El rastreo que cambió la investigación del feminicidio de Alma Sánchez tuvo un protagonista inesperado: Káiser, un perro Malinois entrenado de la Policía de Investigación de la Ciudad de México (PDI). Su habilidad olfativa permitió localizar los restos de la joven de 30 años en una construcción de la colonia Narvarte Oriente, un hallazgo que fue clave para detener al presunto feminicida.
UN HALLAZGO CRUCIAL
La víctima había desaparecido el 7 de agosto. Tras obtener una orden de cateo, los detectives de la FGJCDMX ingresaron al predio. Lo que parecía una obra común se convirtió en escenario de justicia: Káiser detectó restos humanos ocultos bajo una plancha de concreto, área que no figuraba en los planos de la construcción. El hallazgo ocurrió el 14 de agosto y permitió avanzar de manera decisiva en la investigación.
LA EVIDENCIA QUE NO SE PUEDE IGNORAR
Las imágenes de cámaras de seguridad mostraban que Alma ingresó a la obra acompañada por Antonio C.H., albañil vinculado a la construcción y luego identificado como principal sospechoso. La combinación de pruebas visuales y el rastreo canino transformó el caso: el cuerpo hallado y la evidencia reunida apuntaban directamente al agresor.
CAPTURA Y CONSECUENCIAS
Gracias a la coordinación entre agencias y la pista proporcionada por Káiser, Antonio C.H. fue detenido en Poza Rica, Veracruz, y trasladado al Reclusorio Norte de la Ciudad de México, donde quedó a disposición de un juez de control. El caso demuestra cómo la valentía y el entrenamiento de los binomios caninos pueden marcar la diferencia en la búsqueda de justicia.
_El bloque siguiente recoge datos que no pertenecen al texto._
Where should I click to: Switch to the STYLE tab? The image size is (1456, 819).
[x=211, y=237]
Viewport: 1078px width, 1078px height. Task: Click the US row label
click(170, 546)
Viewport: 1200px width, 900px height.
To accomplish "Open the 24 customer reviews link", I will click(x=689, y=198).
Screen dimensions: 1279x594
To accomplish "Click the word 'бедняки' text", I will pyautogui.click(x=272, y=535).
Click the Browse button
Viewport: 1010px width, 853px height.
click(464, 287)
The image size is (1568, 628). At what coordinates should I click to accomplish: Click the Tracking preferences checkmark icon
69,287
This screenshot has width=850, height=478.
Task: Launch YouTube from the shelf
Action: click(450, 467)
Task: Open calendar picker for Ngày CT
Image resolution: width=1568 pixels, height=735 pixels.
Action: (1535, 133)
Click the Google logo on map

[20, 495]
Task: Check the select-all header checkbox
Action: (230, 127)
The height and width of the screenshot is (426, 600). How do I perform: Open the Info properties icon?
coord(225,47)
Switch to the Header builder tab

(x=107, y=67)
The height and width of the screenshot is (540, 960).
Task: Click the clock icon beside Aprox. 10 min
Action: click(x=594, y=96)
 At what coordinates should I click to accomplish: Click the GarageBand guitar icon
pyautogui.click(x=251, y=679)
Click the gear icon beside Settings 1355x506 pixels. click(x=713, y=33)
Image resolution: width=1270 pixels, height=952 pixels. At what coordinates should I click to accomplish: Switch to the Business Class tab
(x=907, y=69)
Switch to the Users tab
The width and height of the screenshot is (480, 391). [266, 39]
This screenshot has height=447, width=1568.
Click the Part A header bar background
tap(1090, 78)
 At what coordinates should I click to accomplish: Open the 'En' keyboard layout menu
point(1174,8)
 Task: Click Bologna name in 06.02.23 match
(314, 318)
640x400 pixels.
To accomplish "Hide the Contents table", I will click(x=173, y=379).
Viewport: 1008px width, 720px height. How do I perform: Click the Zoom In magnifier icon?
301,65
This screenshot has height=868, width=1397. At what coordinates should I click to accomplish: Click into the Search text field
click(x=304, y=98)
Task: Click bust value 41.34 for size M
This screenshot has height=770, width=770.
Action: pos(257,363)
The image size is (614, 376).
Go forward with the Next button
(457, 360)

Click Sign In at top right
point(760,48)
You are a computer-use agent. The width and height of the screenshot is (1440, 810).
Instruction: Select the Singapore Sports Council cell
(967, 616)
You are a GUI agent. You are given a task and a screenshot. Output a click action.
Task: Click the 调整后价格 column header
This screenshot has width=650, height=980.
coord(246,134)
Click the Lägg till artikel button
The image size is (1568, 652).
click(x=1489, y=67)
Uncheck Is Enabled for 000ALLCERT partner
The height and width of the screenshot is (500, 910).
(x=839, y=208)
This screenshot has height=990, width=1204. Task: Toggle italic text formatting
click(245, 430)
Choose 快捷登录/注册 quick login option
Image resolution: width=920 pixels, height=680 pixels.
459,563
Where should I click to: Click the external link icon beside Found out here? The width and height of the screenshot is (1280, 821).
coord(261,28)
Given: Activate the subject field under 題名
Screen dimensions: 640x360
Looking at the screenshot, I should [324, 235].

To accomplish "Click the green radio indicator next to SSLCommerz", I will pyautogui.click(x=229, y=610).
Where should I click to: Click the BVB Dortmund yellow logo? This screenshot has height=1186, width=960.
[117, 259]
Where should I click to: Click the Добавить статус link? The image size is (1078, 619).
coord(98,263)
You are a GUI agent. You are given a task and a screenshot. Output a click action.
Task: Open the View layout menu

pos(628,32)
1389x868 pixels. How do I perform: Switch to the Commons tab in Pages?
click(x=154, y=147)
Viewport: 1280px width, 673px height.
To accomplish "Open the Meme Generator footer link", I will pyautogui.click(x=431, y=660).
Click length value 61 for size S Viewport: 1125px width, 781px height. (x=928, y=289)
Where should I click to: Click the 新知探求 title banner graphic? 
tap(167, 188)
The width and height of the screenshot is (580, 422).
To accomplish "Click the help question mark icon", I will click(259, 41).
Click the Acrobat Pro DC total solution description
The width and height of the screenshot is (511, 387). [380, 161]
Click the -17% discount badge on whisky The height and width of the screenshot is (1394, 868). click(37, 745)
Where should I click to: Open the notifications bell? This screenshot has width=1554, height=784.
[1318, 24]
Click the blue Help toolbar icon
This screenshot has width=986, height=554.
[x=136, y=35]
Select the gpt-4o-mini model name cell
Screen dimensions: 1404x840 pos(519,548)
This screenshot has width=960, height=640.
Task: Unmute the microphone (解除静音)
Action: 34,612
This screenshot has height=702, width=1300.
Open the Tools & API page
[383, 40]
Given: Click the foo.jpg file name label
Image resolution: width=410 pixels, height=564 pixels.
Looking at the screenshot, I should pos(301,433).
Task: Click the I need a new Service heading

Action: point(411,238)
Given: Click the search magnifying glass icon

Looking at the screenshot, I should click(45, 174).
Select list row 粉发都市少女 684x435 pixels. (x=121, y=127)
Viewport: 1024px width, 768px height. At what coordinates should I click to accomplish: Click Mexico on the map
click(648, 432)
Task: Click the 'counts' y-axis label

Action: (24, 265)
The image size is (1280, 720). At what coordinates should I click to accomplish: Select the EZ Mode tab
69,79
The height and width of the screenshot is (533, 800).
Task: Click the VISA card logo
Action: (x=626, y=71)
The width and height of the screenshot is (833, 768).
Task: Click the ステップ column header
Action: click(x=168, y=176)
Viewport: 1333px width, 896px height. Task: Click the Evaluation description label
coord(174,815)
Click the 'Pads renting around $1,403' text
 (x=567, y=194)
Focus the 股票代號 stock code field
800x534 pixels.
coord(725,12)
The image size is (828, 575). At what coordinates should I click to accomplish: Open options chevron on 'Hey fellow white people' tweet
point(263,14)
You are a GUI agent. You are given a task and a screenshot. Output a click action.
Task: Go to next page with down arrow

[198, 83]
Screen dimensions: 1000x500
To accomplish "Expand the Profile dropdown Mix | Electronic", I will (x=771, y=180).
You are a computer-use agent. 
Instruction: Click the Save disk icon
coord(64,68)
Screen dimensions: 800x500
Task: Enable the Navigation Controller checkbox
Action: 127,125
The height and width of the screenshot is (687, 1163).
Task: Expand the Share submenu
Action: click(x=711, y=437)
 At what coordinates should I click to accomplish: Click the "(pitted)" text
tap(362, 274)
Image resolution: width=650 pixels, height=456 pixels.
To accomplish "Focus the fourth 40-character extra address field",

HEROÍSMO ANIMAL CONTRA LA IMPUNIDAD
El hallazgo de Alma Sánchez no solo resolvió un misterio, sino que resaltó la labor indispensable de los perros rastreadores en la investigación criminal. Káiser se convirtió en un símbolo de esperanza y justicia, recordando que en la lucha contra el crimen, el olfato y la lealtad pueden salvar vidas y garantizar que los culpables enfrenten la ley.